Back up (stop briefly or snapshot for a consistent copy):

# Compose: archive the named volume
docker run --rm -v ironclaw_ironclaw-state:/state -v "$PWD":/backup alpine \
  tar czf /backup/ironclaw-state-$(date +%F).tgz -C /state .

# Bare host
sudo systemctl stop ironclaw
sudo tar czf ironclaw-state-$(date +%F).tgz -C /var/lib/ironclaw .
sudo systemctl start ironclaw

The archive contains the encryption keys, so it is as sensitive as the live state — encrypt it at rest and store it in your secrets/backup vault, not next to the host.

Restore: stop the stack, extract the archive back into the state dir/volume (preserving ownership 65532:65532 and 0700 perms), and start it.
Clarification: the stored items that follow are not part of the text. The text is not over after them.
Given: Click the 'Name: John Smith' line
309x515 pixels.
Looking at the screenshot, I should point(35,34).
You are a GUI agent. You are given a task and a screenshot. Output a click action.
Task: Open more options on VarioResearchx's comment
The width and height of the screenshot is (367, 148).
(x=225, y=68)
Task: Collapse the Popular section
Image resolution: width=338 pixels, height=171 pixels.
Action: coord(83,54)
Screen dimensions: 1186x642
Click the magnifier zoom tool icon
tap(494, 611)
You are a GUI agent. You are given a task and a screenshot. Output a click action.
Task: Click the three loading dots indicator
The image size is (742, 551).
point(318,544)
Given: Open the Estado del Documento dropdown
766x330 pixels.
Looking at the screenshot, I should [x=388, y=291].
The admin token and all queues come back intact.


Upgrades

IronClaw is alpha and not bound by backward compatibility yet — read the release notes before upgrading. The state directory is the durable contract; the binary/image is replaceable.
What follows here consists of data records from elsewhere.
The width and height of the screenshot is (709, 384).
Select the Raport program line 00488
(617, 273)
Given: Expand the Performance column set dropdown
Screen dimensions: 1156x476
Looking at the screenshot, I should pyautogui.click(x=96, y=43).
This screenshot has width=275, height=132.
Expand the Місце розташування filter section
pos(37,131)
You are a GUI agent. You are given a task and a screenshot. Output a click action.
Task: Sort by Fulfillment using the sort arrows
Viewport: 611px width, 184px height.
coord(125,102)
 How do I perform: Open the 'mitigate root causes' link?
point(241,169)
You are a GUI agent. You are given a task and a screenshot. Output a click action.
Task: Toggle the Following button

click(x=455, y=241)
# Compose: resolve + verify the new digest, update IRONCLAW_IMAGE in deploy/.env.prod, then
docker compose -f deploy/docker-compose.prod.yml pull
docker compose -f deploy/docker-compose.prod.yml up -d   # recreates with the new image

# Bare host: pull the new source/release and re-run the idempotent installer
git pull && sudo deploy/install.sh   # preserves the env file + token, restarts the service

Take a fresh backup before upgrading. Roll back by pinning the previous digest (Compose) or re-installing the previous tag, then restoring the pre-upgrade backup if state changed.


Observability

  • Liveness / readiness: GET /healthz and GET /readyz are unauthenticated by design (so probes need no credential) and exempt from rate limiting. The Compose healthcheck uses /healthz.
  • Metrics: GET /metrics exposes Prometheus counters and histograms (gateway decisions, model-proxy egress + redactions, queue activity). It is served on the API address and is bearer-gated — scrape it with the admin token, ideally over the private network:
scrape_configs:
  - job_name: ironclaw
    metrics_path: /metrics
    authorization:
      credentials: <IRONCLAW_API_TOKEN>
    static_configs:
      - targets: ["controlplane:8787"]

Or keep it off the public edge entirely (the Caddyfile shows how) and scrape the private address. - Logs: set IRONCLAW_LOG_FORMAT=json for shippers (the default in the Compose). The logger redacts secrets — model keys and tokens never appear in logs. - Audit: the gateway writes an append-only audit log under the state dir; surface it with ironctl … audit or the console's audit view.


Hardening checklist

  • [ ] Control-plane not published to the internet — mesh/tailnet bind or private network behind a reverse proxy.
  • [ ] TLS terminated at the edge (Caddy/nginx); HSTS on.
  • [ ] IRONCLAW_API_TOKEN set from a secrets manager (not minted-and-printed).
  • [ ] Image pinned by digest and cosign-verified.
  • [ ] Secrets only in the 0600 env-file — never baked into images, never committed.
  • [ ] IRONCLAW_DEV=0 (the dev seed is unauthenticated — local only).
  • [ ] State dir/volume backed up encrypted, restore tested.
  • [ ] Sandboxes run under gVisor on the host (Path A) — verify runtime: runsc in the startup log, not docker/runc.
  • [ ] Metrics scraped over the private network with the bearer token.
  • [ ] Resource + pid ceilings set (the hardened Compose sets these).

See Security & Trust and the threat model for the boundaries each of these protects.